En una de esas noches el juez Esponso advirtió al grupo sobre un detalle que no se había tenido en cuenta aún: que ciudades vecinas, como Chacabuco, tenían escudo y Junín no.
- ¿Cómo es el escudo de Chacabuco?- lo interrogó Don Verbeno.

- Una porquería. Un sol, una cintita argentina y un riacho celeste.

- ¡Tenemos que tener el nuestro!- reclamó Peña Escudero.

Rápidamente se pusieron de acuerdo acerca de las cosas que tenía que tener el escudo de Junín: la gorra de Don Verbeno, el ancla en forma de “J”, la laguna con la corriente de Copello, el embudo, los fierros del seis y la torre del molino.

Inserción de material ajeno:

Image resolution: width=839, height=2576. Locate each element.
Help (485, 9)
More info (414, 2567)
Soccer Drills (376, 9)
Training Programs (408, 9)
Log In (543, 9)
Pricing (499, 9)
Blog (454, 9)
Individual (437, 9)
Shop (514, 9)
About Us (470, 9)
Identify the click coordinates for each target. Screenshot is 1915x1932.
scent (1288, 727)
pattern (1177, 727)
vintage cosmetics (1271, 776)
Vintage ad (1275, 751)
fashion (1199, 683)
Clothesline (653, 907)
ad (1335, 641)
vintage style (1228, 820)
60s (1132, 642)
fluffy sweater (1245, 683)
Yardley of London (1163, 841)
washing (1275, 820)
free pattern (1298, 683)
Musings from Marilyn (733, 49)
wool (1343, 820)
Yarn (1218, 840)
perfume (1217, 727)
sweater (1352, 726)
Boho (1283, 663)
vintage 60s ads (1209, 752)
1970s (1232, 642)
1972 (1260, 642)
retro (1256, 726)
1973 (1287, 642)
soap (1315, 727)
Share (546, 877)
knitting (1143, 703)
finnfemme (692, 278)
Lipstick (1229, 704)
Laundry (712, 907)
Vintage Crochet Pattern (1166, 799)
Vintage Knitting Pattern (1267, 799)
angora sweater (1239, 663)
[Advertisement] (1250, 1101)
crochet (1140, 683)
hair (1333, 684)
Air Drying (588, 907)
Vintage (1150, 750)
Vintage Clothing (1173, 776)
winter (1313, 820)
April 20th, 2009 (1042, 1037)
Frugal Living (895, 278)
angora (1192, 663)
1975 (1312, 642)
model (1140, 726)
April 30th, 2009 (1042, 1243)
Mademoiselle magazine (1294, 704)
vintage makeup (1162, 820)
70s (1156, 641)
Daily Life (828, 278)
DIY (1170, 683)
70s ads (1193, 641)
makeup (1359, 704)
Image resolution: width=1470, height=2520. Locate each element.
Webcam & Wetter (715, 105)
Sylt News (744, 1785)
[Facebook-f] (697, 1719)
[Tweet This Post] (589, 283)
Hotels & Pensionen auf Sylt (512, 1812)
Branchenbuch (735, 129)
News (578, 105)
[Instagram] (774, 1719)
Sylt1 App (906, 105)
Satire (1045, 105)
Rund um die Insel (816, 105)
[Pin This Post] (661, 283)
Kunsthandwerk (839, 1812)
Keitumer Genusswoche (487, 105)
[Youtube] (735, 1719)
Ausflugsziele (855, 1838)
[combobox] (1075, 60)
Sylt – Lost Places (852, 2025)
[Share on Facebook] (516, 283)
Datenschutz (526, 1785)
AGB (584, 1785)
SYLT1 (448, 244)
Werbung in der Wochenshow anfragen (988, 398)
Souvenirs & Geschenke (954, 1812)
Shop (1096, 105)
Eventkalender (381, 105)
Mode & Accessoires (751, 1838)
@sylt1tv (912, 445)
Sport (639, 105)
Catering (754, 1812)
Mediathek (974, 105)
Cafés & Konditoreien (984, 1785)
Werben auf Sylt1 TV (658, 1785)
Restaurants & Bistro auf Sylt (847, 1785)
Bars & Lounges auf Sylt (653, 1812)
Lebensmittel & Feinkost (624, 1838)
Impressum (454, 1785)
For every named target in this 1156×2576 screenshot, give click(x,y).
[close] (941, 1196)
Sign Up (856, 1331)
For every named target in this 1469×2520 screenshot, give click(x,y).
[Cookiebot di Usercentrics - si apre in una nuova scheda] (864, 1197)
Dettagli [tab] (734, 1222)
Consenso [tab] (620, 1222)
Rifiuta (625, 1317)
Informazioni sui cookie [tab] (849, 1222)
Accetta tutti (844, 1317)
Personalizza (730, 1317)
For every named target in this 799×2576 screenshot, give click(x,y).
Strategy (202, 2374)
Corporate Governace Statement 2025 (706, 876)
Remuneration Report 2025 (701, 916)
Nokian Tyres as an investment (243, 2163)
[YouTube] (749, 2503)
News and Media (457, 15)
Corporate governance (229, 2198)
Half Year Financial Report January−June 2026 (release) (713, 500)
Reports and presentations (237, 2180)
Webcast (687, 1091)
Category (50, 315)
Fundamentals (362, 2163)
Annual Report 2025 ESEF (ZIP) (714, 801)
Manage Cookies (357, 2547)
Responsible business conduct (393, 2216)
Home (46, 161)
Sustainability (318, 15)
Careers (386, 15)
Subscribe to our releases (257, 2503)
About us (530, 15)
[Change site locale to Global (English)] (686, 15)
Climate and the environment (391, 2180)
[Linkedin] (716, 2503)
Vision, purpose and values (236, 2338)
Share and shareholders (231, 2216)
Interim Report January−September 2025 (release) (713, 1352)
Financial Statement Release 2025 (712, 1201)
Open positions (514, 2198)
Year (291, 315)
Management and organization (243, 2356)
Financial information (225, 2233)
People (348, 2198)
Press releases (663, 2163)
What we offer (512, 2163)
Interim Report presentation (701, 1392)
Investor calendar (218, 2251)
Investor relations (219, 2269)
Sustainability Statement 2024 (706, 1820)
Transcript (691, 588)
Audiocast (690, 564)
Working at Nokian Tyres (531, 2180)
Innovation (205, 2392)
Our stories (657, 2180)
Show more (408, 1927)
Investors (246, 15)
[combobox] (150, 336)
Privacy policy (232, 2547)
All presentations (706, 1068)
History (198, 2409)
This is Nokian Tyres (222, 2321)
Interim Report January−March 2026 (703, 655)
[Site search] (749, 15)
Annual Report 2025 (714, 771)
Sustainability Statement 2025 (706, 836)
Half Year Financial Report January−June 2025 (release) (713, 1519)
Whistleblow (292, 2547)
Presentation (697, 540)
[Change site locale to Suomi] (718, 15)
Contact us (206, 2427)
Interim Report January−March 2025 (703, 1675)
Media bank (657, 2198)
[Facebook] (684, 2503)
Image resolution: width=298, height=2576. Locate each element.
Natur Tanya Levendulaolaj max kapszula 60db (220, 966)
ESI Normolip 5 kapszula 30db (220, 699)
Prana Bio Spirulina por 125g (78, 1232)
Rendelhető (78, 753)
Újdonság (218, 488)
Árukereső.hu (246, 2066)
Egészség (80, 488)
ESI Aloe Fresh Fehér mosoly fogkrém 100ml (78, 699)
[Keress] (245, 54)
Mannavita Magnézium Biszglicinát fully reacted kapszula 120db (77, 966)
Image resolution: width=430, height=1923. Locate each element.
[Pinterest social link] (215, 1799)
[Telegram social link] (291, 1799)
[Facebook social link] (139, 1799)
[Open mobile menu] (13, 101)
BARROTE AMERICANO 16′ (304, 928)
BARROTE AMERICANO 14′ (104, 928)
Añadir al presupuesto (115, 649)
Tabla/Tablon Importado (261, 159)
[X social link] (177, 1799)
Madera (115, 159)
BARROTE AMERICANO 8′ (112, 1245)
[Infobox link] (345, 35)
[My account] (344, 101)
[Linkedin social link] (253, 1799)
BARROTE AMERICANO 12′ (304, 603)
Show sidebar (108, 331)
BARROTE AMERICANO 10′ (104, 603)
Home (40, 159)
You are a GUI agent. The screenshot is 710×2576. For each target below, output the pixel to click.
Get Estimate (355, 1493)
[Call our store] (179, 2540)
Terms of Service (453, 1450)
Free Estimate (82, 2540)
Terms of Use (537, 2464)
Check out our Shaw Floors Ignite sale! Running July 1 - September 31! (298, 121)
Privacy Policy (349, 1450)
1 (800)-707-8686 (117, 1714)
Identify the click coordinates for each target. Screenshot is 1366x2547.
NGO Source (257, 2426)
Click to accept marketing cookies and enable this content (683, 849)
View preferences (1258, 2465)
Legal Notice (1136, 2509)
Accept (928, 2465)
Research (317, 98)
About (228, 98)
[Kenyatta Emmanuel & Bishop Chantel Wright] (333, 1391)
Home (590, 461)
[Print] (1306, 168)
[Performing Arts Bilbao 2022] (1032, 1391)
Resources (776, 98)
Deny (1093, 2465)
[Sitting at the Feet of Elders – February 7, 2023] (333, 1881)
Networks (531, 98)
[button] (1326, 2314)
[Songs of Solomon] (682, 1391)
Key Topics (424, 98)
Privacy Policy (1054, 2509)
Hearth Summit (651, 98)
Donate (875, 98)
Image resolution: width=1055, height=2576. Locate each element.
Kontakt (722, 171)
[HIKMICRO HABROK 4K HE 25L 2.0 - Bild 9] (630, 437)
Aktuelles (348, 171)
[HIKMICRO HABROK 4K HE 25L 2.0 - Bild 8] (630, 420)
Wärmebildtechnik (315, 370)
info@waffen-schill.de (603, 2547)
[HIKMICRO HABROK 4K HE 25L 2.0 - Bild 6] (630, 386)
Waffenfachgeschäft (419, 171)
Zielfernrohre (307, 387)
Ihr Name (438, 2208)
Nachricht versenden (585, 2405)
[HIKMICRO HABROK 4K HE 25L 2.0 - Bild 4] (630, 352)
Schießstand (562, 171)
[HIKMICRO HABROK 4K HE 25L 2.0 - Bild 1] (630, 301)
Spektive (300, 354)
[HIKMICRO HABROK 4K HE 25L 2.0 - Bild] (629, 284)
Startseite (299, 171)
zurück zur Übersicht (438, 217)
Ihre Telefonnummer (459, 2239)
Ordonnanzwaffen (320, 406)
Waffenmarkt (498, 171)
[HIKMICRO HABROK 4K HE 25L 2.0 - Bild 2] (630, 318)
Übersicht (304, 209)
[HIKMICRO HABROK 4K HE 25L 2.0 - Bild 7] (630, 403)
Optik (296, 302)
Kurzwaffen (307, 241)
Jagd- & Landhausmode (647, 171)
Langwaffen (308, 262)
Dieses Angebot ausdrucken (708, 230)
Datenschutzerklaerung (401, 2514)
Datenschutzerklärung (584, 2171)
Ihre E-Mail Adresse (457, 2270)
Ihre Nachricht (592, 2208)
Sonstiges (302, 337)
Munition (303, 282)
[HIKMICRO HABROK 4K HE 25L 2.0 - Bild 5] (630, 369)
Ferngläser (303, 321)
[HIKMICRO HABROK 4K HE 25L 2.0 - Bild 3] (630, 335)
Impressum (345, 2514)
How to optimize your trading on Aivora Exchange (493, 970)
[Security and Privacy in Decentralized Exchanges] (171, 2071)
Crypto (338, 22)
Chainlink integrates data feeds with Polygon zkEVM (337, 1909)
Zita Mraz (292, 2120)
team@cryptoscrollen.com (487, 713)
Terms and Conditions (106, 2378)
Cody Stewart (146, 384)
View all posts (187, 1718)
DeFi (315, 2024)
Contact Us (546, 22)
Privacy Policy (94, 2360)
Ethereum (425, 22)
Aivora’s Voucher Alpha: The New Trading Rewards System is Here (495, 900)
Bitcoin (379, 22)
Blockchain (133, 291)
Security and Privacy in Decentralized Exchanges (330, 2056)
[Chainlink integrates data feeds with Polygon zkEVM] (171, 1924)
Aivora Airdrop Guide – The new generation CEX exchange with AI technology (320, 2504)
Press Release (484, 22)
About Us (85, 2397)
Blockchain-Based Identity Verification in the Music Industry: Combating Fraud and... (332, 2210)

- ¡Y el Napia!- anexó Petaco.

Fratachini, que también se daba maña para dibujar, realizó un bosquejo con el que todos estuvieron satisfechos.

Al día siguiente fue Watson el encargado de llevarle el proyecto al presidente del Honorable Concejo Deliberante.

- No podemos aprobar esto- Fue la respuesta del edil.

- Su hijo tiene muchas multas- dijo el policía.

- Bueno, no al menos así.

Dos semanas después, con algunas mínimas modificaciones, el escudo fue aprobado por unanimidad. A la gorra la transformaron en un quepis, la laguna en un campo argentino, la torre en un mangrullo, el embudo en un clarín, los hierros en lanzas, el ancla en una “J” hecha arado y al Napia en un sable.